Once you have 40 characters in mind, you can treat them each as a digit in a base 40 number. Hold that thought and think about a regular decimal number. If you have a string of digits from 0 to 9 coming in, you can build a decimal value like this:

value=0

while not end of digits

   value=value * 10

   value = value + digit

end while

If you have the digits “643” then the value will progress from 0 to 6 to 64 to 643.

If you generalize to base 40, the “digits” are numbers from 0 to 39 (representing a character) and the *10 becomes *40 in the above pseudo code. If you prefer, you can think of it mathematically as the first digit is multiplied by 40 squared (1600), the second digit by 40 (40 to the first power), and the final digit by 1 (40 to the zero power).

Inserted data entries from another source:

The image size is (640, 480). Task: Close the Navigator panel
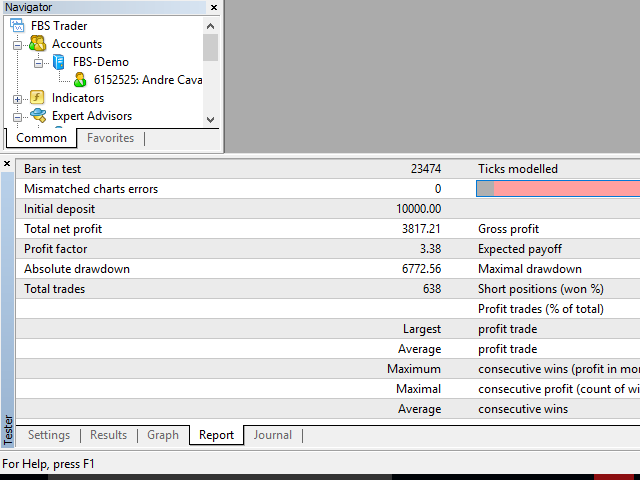pyautogui.click(x=213, y=7)
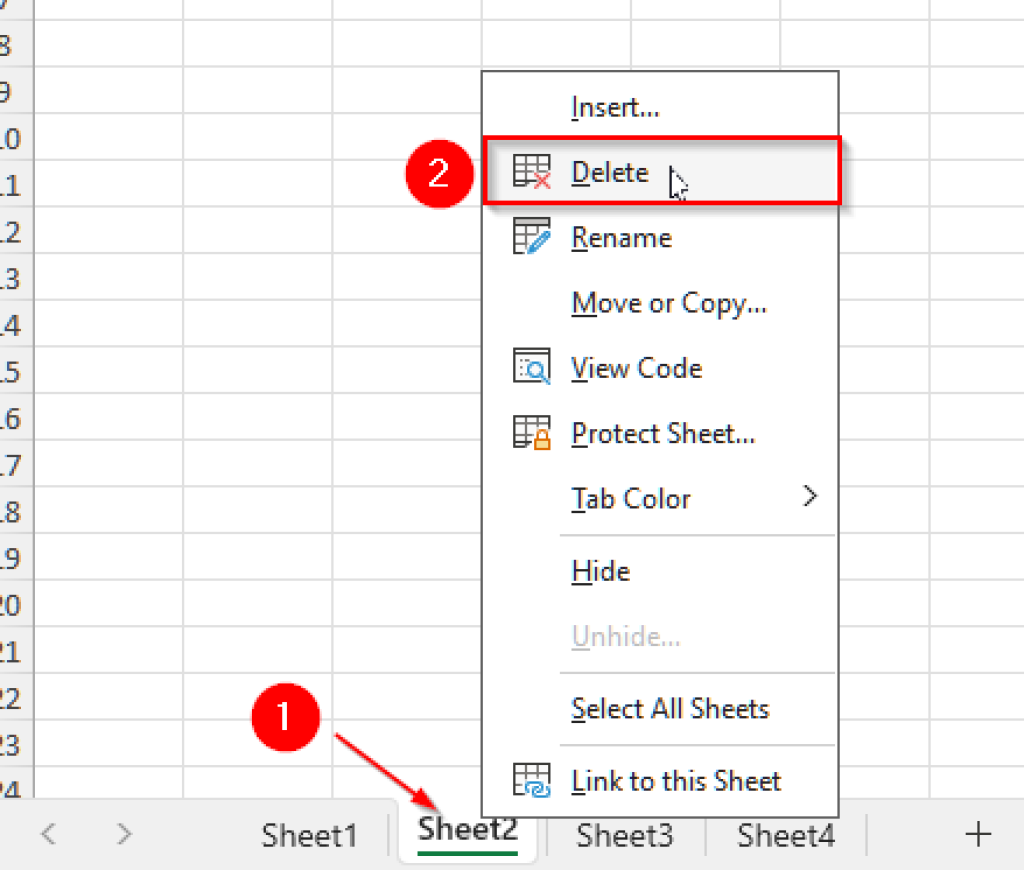Click Select All Sheets
The image size is (1024, 870).
pos(669,708)
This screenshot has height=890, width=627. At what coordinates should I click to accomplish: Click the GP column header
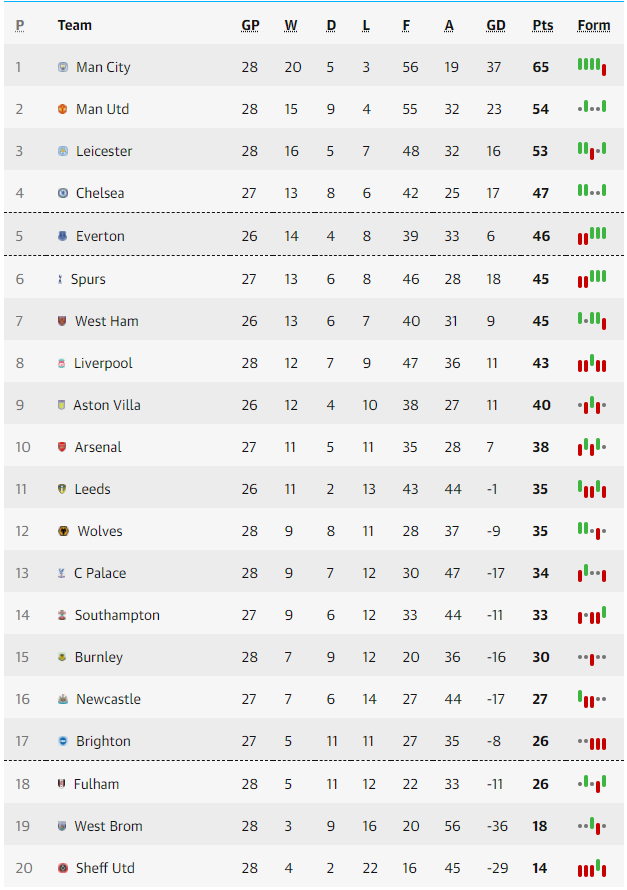coord(250,26)
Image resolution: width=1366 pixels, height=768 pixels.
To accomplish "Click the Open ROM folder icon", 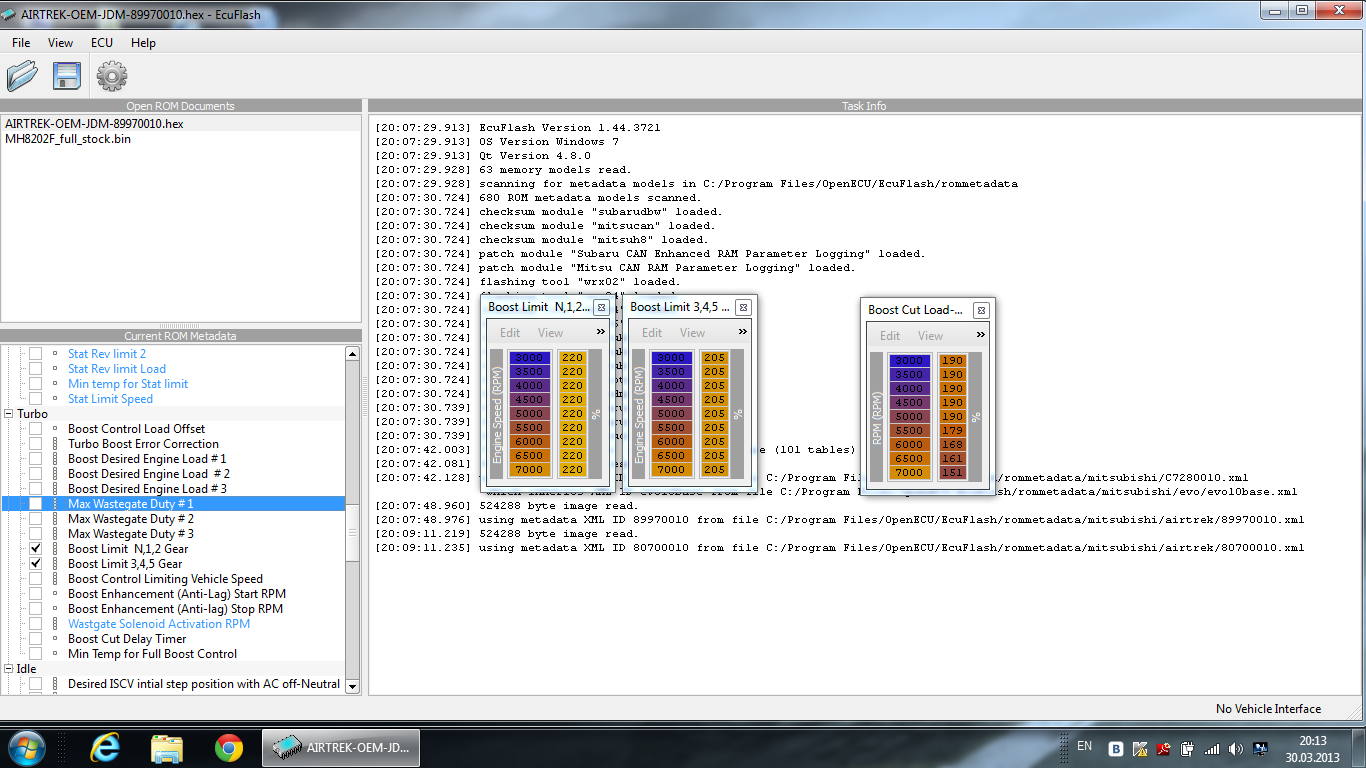I will (x=22, y=76).

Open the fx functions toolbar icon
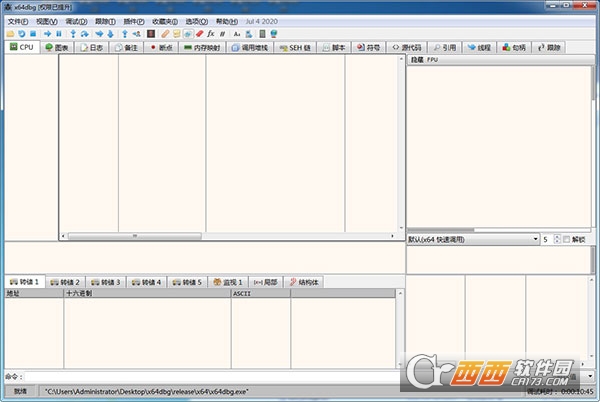coord(211,33)
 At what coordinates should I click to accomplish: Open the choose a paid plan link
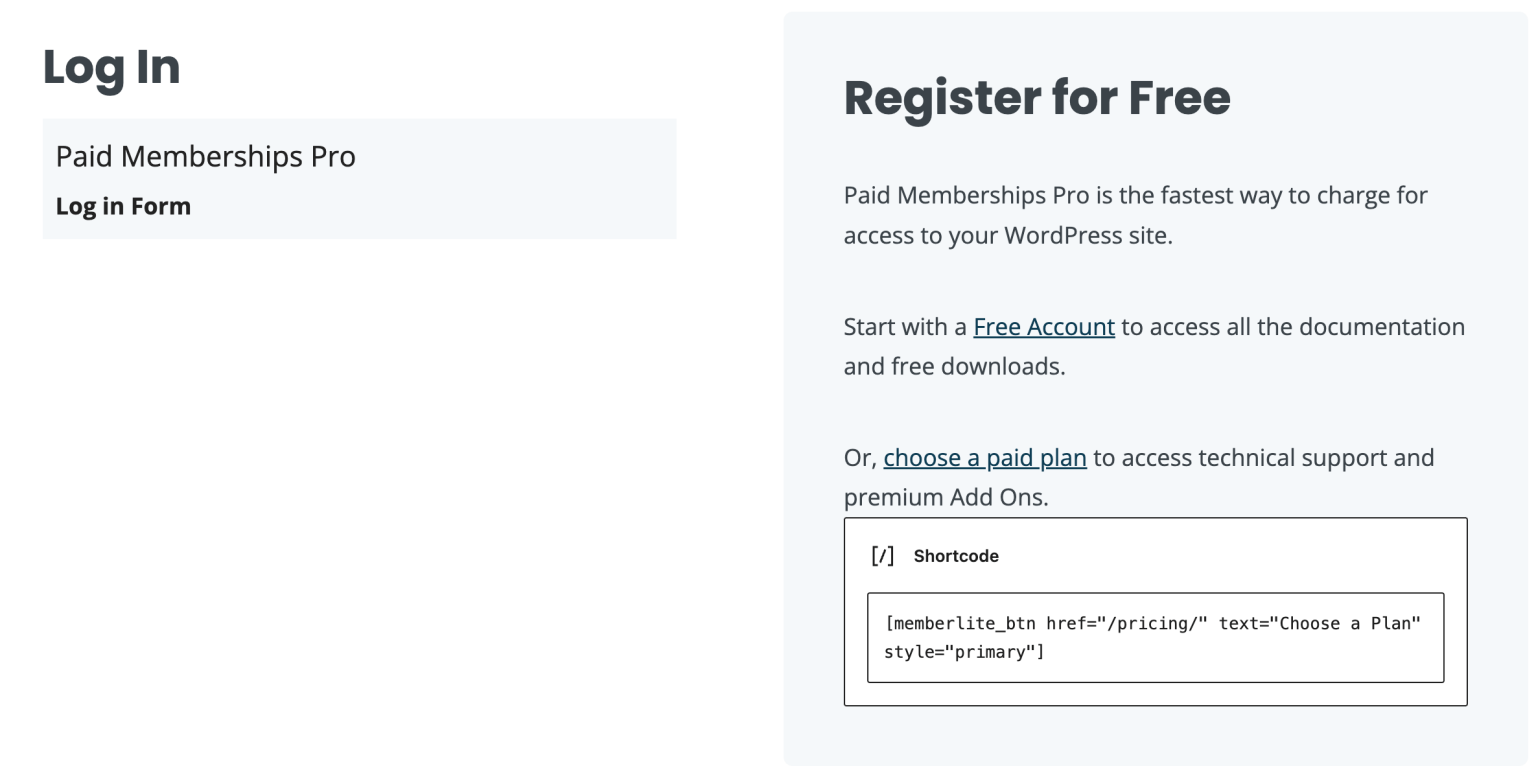[x=985, y=457]
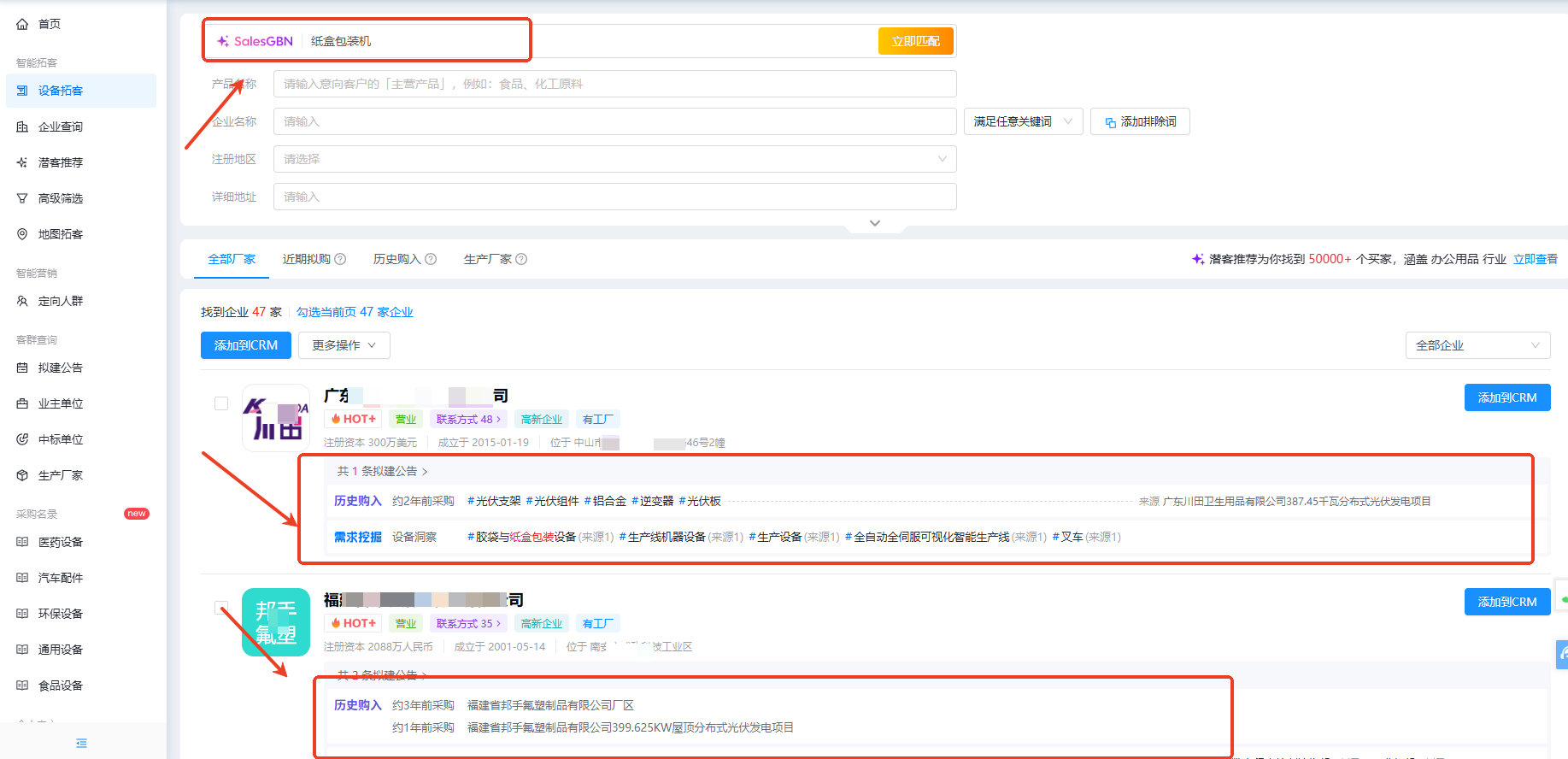Viewport: 1568px width, 759px height.
Task: Tick the checkbox for the second company
Action: tap(221, 608)
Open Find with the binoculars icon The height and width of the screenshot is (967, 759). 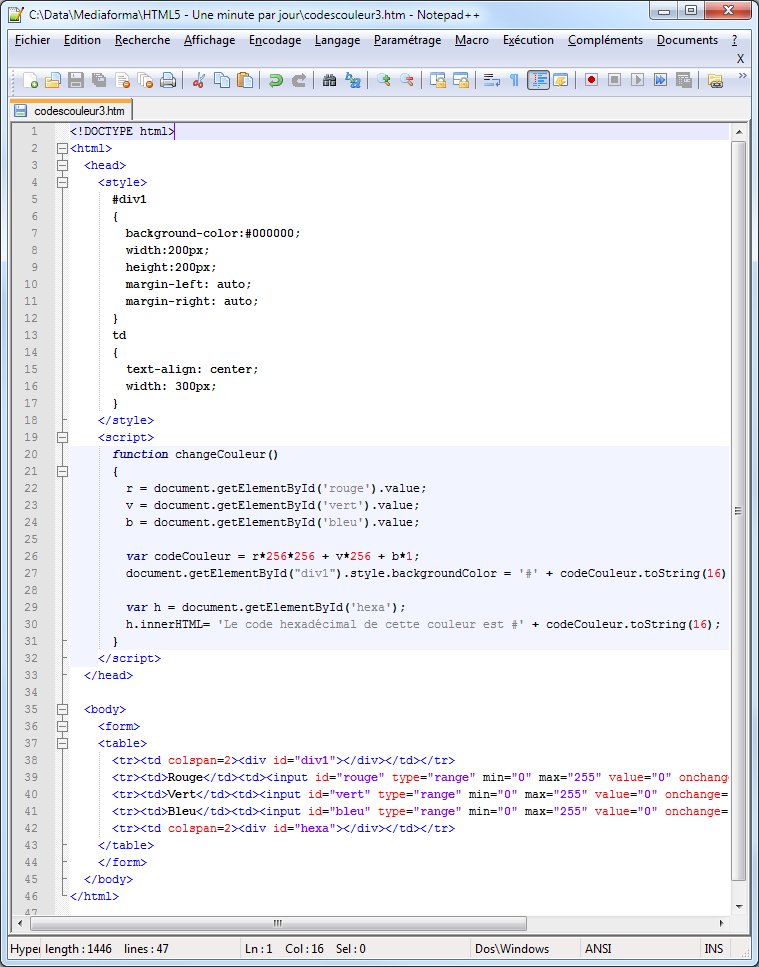point(329,81)
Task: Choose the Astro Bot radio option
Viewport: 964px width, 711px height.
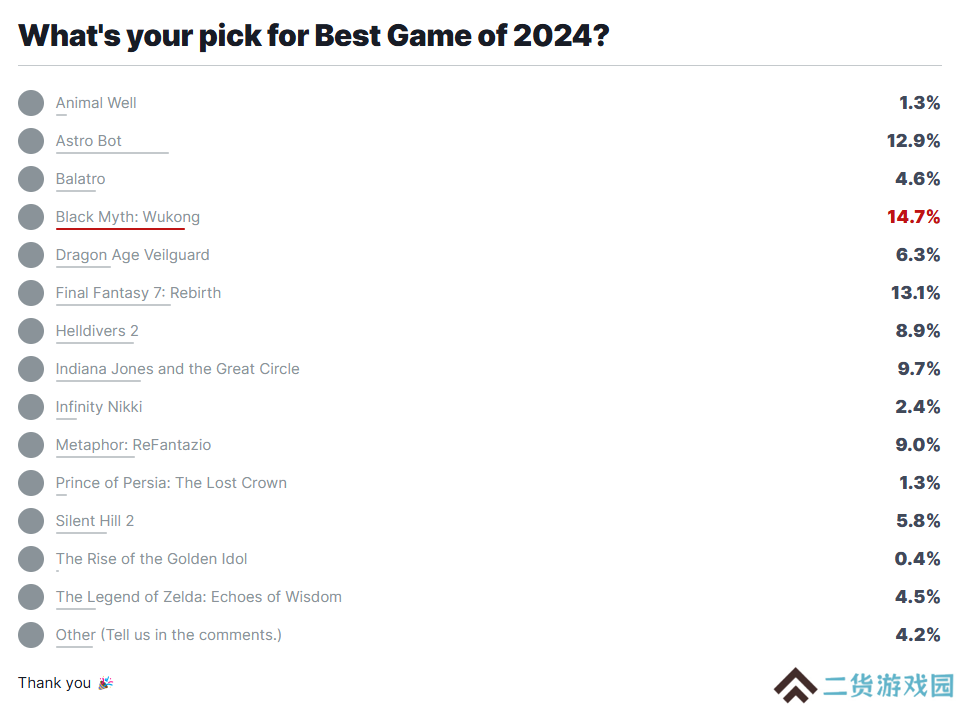Action: 31,141
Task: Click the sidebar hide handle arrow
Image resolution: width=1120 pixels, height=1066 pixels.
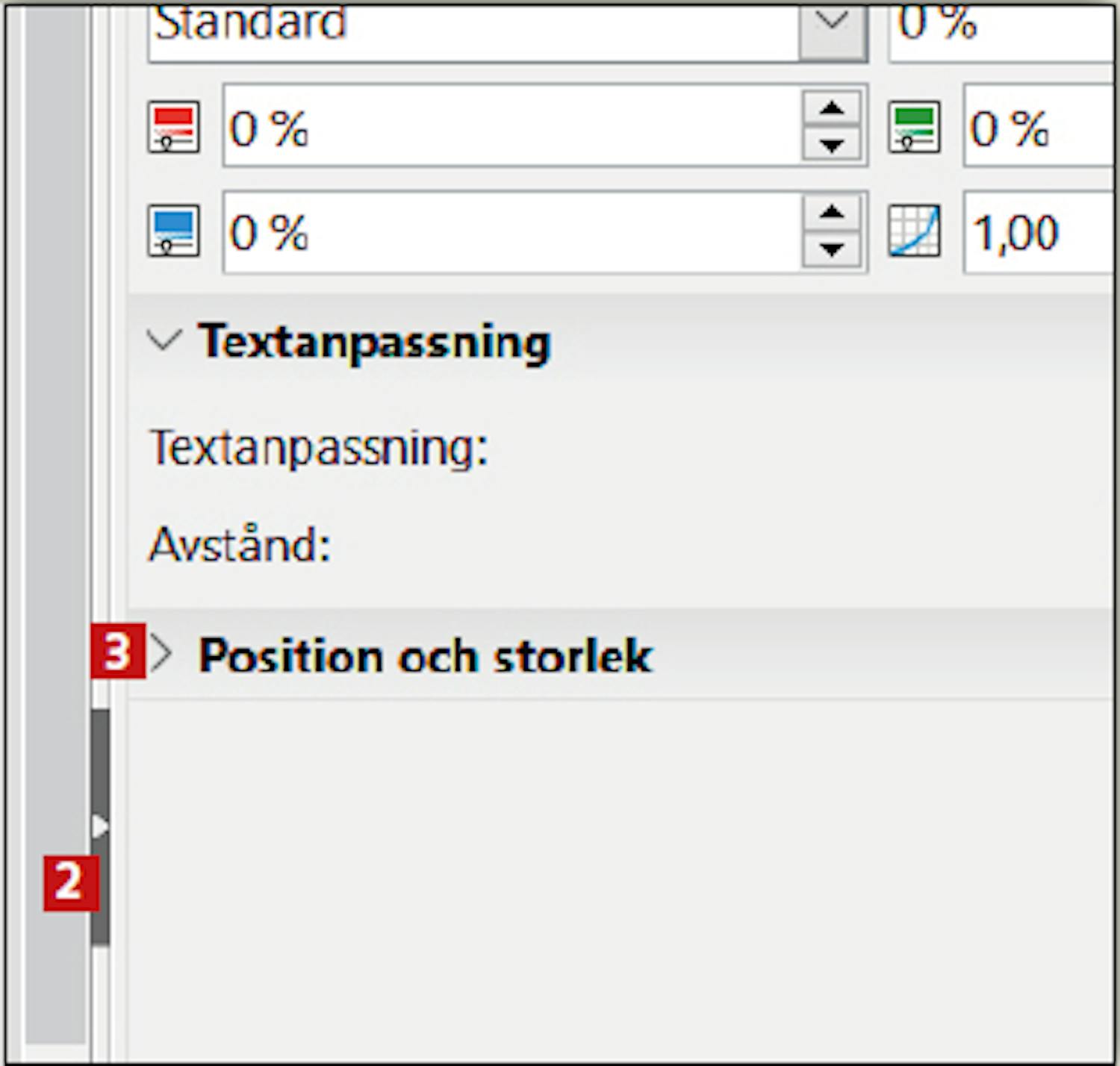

Suppose, then, that we select 0 to represent a space, 1 to represent an A, 2 for a B, and so on. The string “A B” (that is a space in the center” would be 1, 0, 2. Running through the algorithm, the result would be 1602.

b40enc

Decoding is just the reverse. Starting with 1602, for example, you do an integer division by 1600 to get a 1 (A). Take that away leaving 2. Dividing by 40 gives you a space (0). Then there’s 2 left–a B–so the string is “A B” as you’d hope.

b40dec

Why Forty?

Why go through all this trouble? Why use 40 and not, say, 41 or 50? Think about the largest number you can represent with three base 40 characters. 39*1600+39*40+39 = 63999. That fits in a 16-bit word. If you went with base 41, the largest possible number is 68920. That’s too big for a 16-bit number.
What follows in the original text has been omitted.